Task directions
Reproduce the material from the line containing "[alle RV hierzu] (871, 824)" down through the line containing "OPPO耳机套设计大赛完美收官！这四款获奖作品就快量产 (135, 2406)", changing "Kontakt" to "Impressum" and leaving everything else unaltered.

Data
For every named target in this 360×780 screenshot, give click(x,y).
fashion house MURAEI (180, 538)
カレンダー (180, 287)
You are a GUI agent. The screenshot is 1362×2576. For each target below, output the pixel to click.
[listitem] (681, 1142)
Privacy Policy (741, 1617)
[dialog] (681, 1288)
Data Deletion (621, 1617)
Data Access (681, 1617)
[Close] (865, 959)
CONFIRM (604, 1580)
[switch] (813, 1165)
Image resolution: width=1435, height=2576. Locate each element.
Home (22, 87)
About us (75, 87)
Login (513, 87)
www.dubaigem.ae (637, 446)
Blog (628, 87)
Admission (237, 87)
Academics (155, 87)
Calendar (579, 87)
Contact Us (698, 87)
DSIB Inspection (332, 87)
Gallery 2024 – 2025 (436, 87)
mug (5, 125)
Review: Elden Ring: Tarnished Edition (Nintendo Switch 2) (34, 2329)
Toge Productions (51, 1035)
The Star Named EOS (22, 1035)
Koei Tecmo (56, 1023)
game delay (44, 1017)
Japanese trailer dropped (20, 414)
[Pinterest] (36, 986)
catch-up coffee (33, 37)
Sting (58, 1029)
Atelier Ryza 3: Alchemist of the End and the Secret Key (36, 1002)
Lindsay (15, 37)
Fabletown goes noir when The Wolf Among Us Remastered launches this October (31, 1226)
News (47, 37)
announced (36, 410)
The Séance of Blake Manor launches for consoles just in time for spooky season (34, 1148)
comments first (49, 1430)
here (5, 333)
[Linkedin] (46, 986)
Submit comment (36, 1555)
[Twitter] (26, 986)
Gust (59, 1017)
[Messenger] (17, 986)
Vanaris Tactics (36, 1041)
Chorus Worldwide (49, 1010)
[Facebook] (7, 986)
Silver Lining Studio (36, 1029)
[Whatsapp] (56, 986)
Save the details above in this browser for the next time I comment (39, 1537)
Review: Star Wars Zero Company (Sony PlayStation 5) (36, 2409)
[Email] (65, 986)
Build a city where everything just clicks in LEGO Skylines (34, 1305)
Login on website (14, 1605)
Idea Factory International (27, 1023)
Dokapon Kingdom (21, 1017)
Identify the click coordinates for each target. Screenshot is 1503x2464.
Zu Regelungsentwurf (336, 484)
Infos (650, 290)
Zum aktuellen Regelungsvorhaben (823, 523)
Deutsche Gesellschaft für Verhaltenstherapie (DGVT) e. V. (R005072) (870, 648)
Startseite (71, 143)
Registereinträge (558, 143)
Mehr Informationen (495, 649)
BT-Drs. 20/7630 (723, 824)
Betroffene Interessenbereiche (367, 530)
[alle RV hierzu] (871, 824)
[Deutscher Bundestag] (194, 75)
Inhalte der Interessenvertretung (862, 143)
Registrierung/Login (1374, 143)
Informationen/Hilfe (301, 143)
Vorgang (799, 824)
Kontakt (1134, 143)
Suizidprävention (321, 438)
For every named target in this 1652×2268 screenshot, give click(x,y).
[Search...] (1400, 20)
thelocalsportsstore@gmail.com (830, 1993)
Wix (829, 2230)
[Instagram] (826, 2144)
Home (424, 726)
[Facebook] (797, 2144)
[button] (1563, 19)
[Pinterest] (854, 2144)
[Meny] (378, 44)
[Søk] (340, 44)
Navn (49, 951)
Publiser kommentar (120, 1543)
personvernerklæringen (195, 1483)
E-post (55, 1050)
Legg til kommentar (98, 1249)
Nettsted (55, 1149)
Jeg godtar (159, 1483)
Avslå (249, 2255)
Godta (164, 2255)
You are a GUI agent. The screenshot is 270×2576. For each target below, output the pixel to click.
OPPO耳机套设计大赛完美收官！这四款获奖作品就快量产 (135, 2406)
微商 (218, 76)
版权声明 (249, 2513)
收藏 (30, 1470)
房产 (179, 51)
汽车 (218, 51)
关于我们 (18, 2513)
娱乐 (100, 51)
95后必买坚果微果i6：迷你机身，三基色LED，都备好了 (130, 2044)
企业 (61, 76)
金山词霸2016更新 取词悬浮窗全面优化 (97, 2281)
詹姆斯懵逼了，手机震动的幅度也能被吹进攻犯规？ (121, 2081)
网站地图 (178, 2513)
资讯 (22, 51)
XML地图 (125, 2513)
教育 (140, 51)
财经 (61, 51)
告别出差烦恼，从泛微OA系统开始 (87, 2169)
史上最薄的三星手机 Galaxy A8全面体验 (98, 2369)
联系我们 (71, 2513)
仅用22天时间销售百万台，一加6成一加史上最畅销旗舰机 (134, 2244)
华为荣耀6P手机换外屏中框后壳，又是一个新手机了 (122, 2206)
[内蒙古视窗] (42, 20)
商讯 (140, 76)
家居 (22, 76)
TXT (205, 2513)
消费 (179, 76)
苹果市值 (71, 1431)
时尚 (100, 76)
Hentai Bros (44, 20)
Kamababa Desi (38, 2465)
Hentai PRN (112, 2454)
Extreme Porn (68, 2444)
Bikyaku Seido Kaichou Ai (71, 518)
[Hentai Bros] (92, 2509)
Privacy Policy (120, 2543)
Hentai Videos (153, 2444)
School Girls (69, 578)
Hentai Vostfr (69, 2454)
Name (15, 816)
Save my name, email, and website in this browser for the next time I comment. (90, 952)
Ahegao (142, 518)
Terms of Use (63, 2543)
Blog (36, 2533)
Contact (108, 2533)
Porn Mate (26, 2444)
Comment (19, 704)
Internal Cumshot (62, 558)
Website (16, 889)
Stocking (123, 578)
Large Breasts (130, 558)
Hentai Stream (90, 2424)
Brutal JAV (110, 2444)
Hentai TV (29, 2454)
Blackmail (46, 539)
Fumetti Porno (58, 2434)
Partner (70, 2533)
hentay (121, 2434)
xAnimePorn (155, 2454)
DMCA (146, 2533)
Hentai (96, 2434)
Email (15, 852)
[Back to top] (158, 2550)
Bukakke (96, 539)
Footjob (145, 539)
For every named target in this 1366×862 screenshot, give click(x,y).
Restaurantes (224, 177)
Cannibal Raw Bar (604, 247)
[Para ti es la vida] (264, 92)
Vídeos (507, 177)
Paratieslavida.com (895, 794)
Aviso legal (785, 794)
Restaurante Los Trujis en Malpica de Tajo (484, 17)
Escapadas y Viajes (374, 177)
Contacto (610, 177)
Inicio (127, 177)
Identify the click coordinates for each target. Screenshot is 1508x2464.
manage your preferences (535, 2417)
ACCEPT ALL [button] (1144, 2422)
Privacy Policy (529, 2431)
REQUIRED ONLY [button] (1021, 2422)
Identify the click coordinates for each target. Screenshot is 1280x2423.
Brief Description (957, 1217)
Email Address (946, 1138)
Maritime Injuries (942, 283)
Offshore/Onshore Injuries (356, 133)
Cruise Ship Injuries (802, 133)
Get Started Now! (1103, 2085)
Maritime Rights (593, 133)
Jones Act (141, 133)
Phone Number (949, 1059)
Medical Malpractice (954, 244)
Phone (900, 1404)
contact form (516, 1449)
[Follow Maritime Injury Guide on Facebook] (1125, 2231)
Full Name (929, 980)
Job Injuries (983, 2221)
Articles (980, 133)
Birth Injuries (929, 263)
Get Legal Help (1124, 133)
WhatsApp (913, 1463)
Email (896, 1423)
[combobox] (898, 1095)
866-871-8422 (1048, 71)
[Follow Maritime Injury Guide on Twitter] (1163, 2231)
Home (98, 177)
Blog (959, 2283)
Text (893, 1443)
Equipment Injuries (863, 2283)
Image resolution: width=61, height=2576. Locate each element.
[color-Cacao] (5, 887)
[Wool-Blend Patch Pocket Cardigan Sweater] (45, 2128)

Solution to this task
[alle RV hierzu] (871, 824)
[Deutscher Bundestag] (194, 75)
Inhalte der Interessenvertretung (862, 143)
Registrierung/Login (1374, 143)
Informationen/Hilfe (301, 143)
Vorgang (799, 824)
Impressum (1134, 143)
Suizidprävention (321, 438)
For every named target in this 1652×2268 screenshot, give click(x,y).
[Search...] (1400, 20)
thelocalsportsstore@gmail.com (830, 1993)
Wix (829, 2230)
[Instagram] (826, 2144)
Home (424, 726)
[Facebook] (797, 2144)
[button] (1563, 19)
[Pinterest] (854, 2144)
[Meny] (378, 44)
[Søk] (340, 44)
Navn (49, 951)
Publiser kommentar (120, 1543)
personvernerklæringen (195, 1483)
E-post (55, 1050)
Legg til kommentar (98, 1249)
Nettsted (55, 1149)
Jeg godtar (159, 1483)
Avslå (249, 2255)
Godta (164, 2255)
You are a GUI agent. The screenshot is 270×2576. For each target below, output the pixel to click.
OPPO耳机套设计大赛完美收官！这四款获奖作品就快量产 (135, 2406)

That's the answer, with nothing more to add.